*Exercise task 1*. List every person the Cumberland County account mentions by name.
*Exercise task 2*. Extend the Cumberland County account, picking up right after its last sentence.

*Page*.
****

Cumberland County, March 23, 1775.

In June, 1774, there were some Letters came to the Supervisors of said County from the Committee of Correspondence at New-York, signed by their Chairman, Mr˙ Low; which Letters said Supervisors, through ignorance or intention, kept until September, when they had another


other meeting; and it is supposed that they intended always to have kept them; and the good people would have remained in ignorance about them until this time had it not been by accident that it was whispered abroad, so that Doctor Reuben Jones, of Rockingham, and Captain Azariah Wright, of Westminster, heard of it, and took proper care to notify those Towns.

A meeting was called in the two Towns aforesaid, and a Committee was chosen by each Town to wait on the Supervisors at their meeting in September, to see if there were any papers that should be laid before the several Towns in the County, and they found that there were papers come from the Committee of Correspondence that should have been laid before the Towns in June. The Supervisors made many excuses for their conduct; some plead ignorance, and some one thing and some another: but the most of them did seem to think that they could send a return to the Committee at New-York, without ever laying them before their constituents, which principle, at this day, so much prevails, that it is the undoing of the people. Men at this day are so tainted with the principles of tyranny, that they would fain believe that as they are chosen by the people to any kind of office, for any particular thing, that they have the sole power of that people by whom they are chosen, and can act in the name of that people in any matter or thing, though it is not in any connection with what they were chosen for. But the Committees would not consent to have a return made, until every Town in the County had Mr˙ Low' s letters laid before them, which was done, and a County Congress wag called, return was made, a Committee Was chosen to see that it was put in print, but, through interest or otherwise, it never was published in any of the papers.

****

*Dataset*.
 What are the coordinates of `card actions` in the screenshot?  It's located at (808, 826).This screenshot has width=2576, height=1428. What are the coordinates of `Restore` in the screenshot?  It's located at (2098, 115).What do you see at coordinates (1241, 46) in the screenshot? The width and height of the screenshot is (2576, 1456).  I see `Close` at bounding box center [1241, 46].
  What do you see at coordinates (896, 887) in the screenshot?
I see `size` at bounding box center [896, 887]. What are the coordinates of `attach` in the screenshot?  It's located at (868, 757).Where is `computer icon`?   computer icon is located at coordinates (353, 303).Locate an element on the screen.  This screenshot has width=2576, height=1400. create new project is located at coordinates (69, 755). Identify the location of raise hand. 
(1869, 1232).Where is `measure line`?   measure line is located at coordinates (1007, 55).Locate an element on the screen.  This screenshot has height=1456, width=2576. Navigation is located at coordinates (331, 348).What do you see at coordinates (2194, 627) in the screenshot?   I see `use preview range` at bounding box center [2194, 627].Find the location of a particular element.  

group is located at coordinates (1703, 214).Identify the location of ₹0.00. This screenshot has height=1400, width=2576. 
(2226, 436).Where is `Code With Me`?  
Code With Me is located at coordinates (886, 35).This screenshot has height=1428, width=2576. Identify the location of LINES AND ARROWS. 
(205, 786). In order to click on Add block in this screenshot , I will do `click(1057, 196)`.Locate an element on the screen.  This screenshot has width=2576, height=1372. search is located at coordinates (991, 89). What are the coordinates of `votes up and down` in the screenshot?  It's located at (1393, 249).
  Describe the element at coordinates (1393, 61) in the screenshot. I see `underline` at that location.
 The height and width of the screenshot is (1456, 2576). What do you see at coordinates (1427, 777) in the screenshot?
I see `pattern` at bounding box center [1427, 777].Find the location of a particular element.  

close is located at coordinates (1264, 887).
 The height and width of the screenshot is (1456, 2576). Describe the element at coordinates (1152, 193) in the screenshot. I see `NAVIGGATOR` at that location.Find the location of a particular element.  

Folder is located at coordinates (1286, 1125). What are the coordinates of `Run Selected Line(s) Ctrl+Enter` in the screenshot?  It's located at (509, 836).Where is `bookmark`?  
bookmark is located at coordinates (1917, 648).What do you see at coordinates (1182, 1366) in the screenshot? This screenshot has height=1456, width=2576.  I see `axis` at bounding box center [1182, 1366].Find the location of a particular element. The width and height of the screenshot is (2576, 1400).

****

*Right answer 1*.
- Low, chairman of the Committee of Correspondence at New-York
- Doctor Reuben Jones, of Rockingham
- Captain Azariah Wright, of Westminster

*Right answer 2*.
Immediately after the people of the County aforesaid received the Resolves of the Continental Congress, they called a County Congress, and did adopt all the Resolves of the Continental Congress as their Resolves, promising religiously to adhere to that Agreement or Association. There was a Committee of Inspection moved for, to be chosen by the County according to the second Resolve of the Association aforesaid; but being much spoken against by a Justice and an Attorney, and looked upon by them as a childish, impertinent thing, the Delegates dared not choose one. At this time there were Tory parties forming, although they were under disguise, and had laid a plan to bring the lower sort of the people into a state of bondage and slavery. They saw that there was no cash stirring, and they took that opportunity to collect debts, knowing that men had no other way to pay them than by having their estates taken by execution and sold at vendue. There were but very few men among us that were able to buy, and those men were so disposed that they would take all the world into their own hands without paying any thing for it, if they could by law, which would soon bring the whole Country into slavery. Most or all of our men in authority, and all that wanted Court favours, seemed much enraged, and stirred up many vexatious lawsuits, and imprisoned many contrary to the laws of this Province and the statutes of the Crown. One man they put into close prison for high treason, and all that they proved against him was, that he said if the King had signed the Quebeck Bill, it was his opinion that he had broke his coronation oath. But the good people went and opened the prison door and let him go, and did no violence to any man' s person or property.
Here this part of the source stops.